The production of the first four-layer multilayer dates to 1960, which means the industry has manufactured multilayer PCBs for more than half of a century. Everyone involved with the PCB industry knows that the technical evolution of multilayer PCBs has been exponential from the first technical requirements to today’s. Current PCB requirements bring, collaterally, limits to the industrial-level manufacturing of state-of-the-art technologies.

The technical demands of modern PCBs have revolutionized almost all manufacturing processes from the multiple and complex chemical processes to mechanics, such as drilling, through the photoimaging of the circuit. However, if you look at the lamination process to cure today’s sophisticated resin composites, you can see that the evolution of the lamination presses has been slight in comparison. While today’s lamination presses are far better in many aspects than presses 59 years ago, press technology still uses the same method to produce the thermal energy (heat) and deliver the thermal energy that the resin composite needs to properly polymerize.

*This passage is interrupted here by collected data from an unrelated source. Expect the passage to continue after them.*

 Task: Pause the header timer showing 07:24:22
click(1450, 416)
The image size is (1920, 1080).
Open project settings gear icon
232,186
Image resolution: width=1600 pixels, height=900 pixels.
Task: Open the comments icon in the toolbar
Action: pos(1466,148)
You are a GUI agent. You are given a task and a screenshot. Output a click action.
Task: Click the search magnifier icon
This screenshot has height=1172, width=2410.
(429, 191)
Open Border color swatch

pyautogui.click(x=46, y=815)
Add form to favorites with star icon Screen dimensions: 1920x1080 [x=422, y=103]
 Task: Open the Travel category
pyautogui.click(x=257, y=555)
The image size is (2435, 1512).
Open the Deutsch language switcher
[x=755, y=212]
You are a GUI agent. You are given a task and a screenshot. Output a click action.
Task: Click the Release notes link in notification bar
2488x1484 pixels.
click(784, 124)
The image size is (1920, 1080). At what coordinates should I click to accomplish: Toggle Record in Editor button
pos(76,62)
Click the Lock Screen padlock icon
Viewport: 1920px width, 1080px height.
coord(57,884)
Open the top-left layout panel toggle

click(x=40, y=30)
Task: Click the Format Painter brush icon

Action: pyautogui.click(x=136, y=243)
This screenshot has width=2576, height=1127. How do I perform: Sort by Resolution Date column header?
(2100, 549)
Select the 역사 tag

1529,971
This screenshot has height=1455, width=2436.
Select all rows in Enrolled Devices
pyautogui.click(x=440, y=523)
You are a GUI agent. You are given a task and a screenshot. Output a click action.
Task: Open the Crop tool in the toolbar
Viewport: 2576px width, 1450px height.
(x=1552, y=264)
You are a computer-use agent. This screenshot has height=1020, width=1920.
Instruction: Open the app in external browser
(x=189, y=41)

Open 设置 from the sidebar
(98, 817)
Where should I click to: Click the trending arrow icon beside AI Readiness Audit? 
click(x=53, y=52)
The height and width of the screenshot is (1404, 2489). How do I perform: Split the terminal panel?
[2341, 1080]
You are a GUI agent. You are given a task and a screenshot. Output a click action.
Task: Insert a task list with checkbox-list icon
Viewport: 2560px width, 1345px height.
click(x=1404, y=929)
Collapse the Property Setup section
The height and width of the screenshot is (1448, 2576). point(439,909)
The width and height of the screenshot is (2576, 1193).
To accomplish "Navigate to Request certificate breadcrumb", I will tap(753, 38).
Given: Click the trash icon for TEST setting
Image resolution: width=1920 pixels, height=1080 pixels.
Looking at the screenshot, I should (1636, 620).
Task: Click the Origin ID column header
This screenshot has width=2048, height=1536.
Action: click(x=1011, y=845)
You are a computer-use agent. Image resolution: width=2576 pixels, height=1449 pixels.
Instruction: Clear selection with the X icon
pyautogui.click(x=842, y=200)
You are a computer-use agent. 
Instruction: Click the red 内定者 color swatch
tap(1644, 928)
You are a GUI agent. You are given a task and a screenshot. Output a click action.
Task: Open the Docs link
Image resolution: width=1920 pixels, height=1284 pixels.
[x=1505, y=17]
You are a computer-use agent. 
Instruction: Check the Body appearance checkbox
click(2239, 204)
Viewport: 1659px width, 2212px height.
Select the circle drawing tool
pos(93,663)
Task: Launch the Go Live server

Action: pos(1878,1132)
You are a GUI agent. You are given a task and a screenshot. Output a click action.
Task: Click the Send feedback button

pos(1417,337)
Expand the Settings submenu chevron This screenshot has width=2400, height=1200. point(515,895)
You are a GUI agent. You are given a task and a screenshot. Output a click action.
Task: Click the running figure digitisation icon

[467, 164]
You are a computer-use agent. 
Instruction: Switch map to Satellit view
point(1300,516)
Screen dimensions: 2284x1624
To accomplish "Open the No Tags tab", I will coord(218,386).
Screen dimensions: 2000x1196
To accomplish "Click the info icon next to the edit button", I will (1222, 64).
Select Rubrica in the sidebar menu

I want to introduce a new approach that uses a different way to generate thermal energy—and a new way to deliver it to the resins—that improves the lamination process for today’s materials requirements and new requirements in the future. While initially designed for multilayer PCB manufacturing, this technology can also greatly benefit laminate manufacturers, opening up new avenues of research into high-temperature composites and/or significantly shortened lamination cycles.

Technology Description

The InduBond lamination press utilizes a unique and novel way to produce the necessary heat to cure the laminates and multilayers—electromagnetic inductance. The standard and well-known press methods use one of the following technologies to generate the necessary thermal energy:

  • Heating thermal oil and pumping it through a press platen
  • Electrical heaters located right at the press platen
  • A steam system through the press platens

All of these well-known systems heat the large thermal mass of the platens. The heat is then transferred to the panels being laminated via conductivity through the resin materials (i.e., the multilayer books to be laminated).

The novelty of this new technology, however, is that the thermal energy (heat) to cure the resin composites is produced directly at each of the stainless-steel separator plates that are between each multilayer panel in the press stacks. This thermal energy is transferred at the same time—with the same temperature magnitude and without any thermal conduction delays—to every panel of the lamination press stack. As the energy is induced very homogenously, the heat distribution has the highest uniformity possible in every position and direction of the press stack (X-, Y-, and Z-axes). Therefore, all of the layers of laminates inside the press reach the same temperature at the same time; there are no thermal transfer delays.

To make this possible, the laws of magnetism are used to induce high electrical currents that are transformed into thermal energy right at the material requiring polymerization. Because the heat is produced only at each stainless-steel separator plate of the stack, the technology can achieve extremely high temperatures and very rapid ramp-up rates with very high energy efficiency.